→ Instructions for the task: Beneath this instruction is a block of data; output from it exactly the lines that run from the one containing "1200x800 pixels." through the one containing "Collapse the Competitions collection set", inclusive.

→ Supplied material:
►
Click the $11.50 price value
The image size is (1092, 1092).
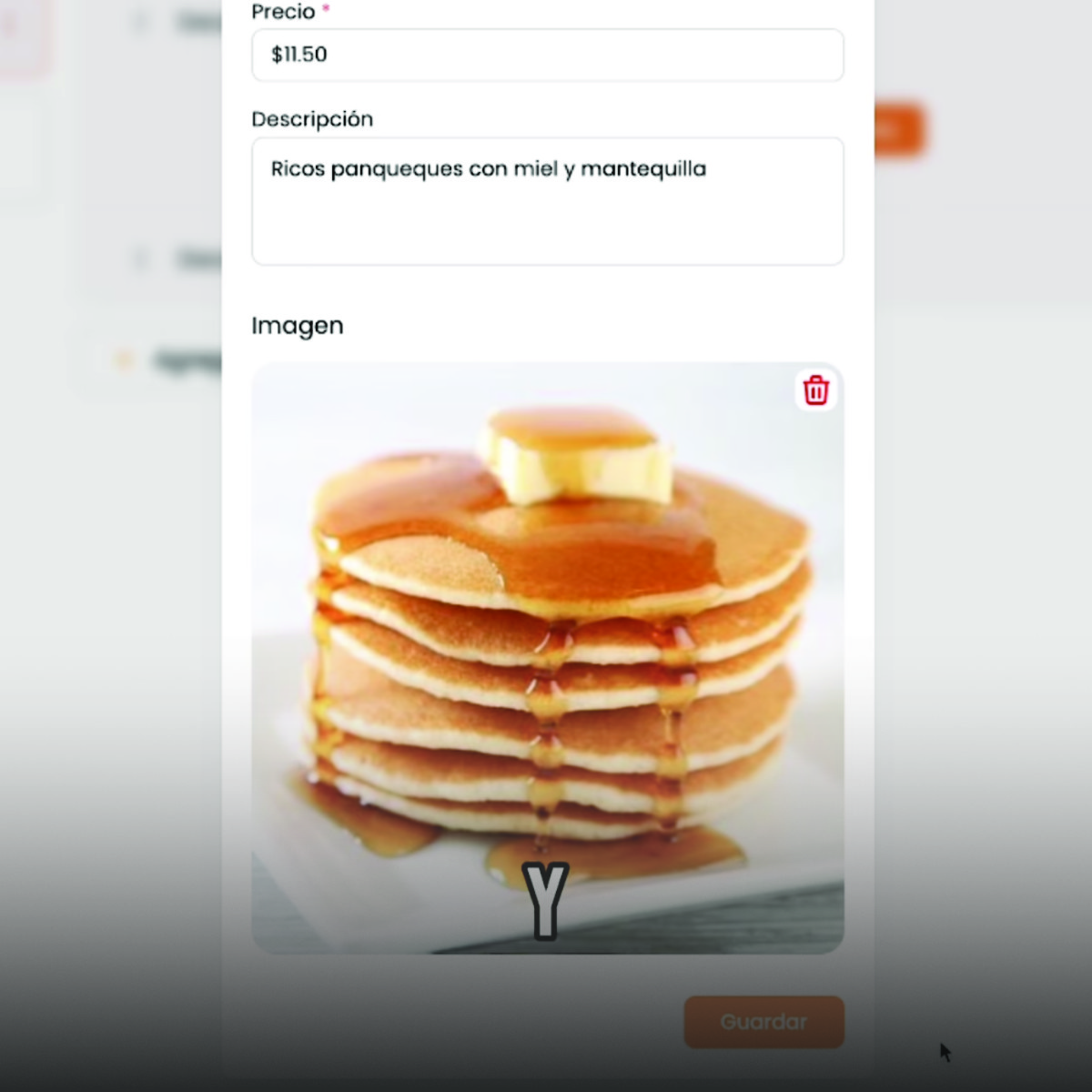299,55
◄
►
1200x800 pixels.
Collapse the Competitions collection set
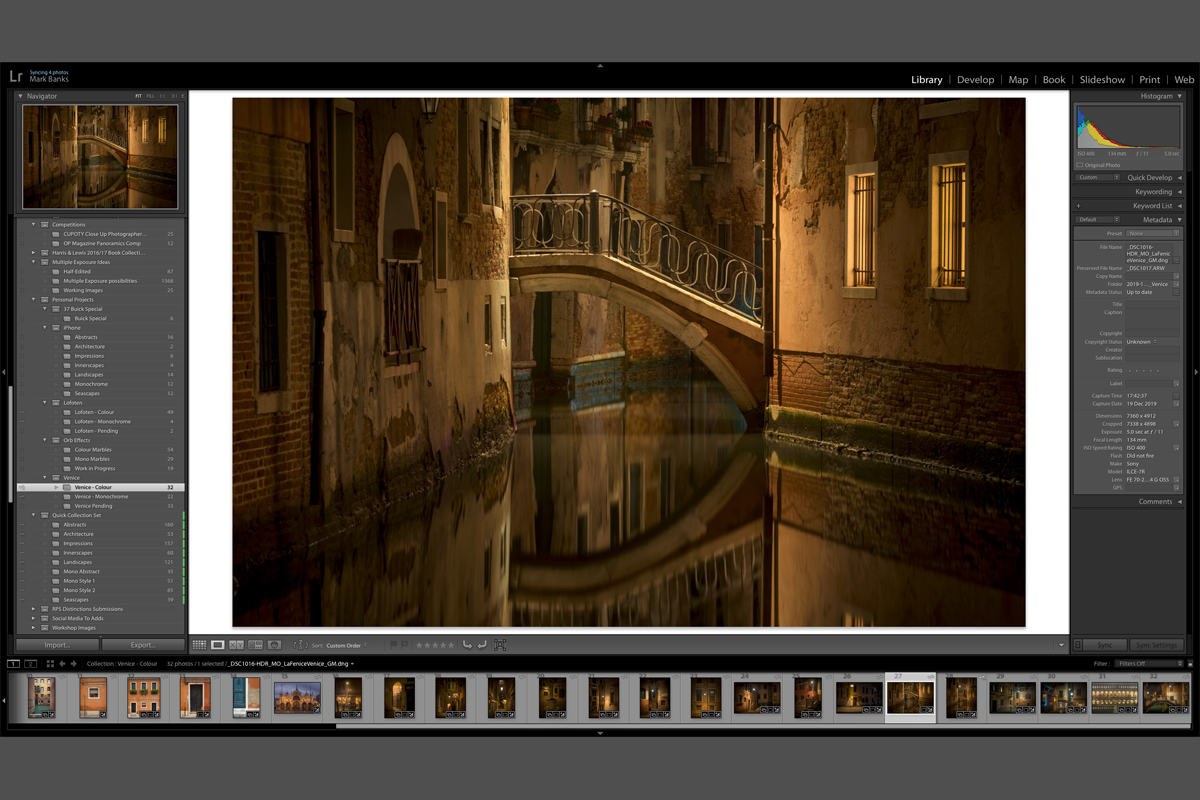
◄
→ Answer space:
1200x800 pixels.
Collapse the Competitions collection set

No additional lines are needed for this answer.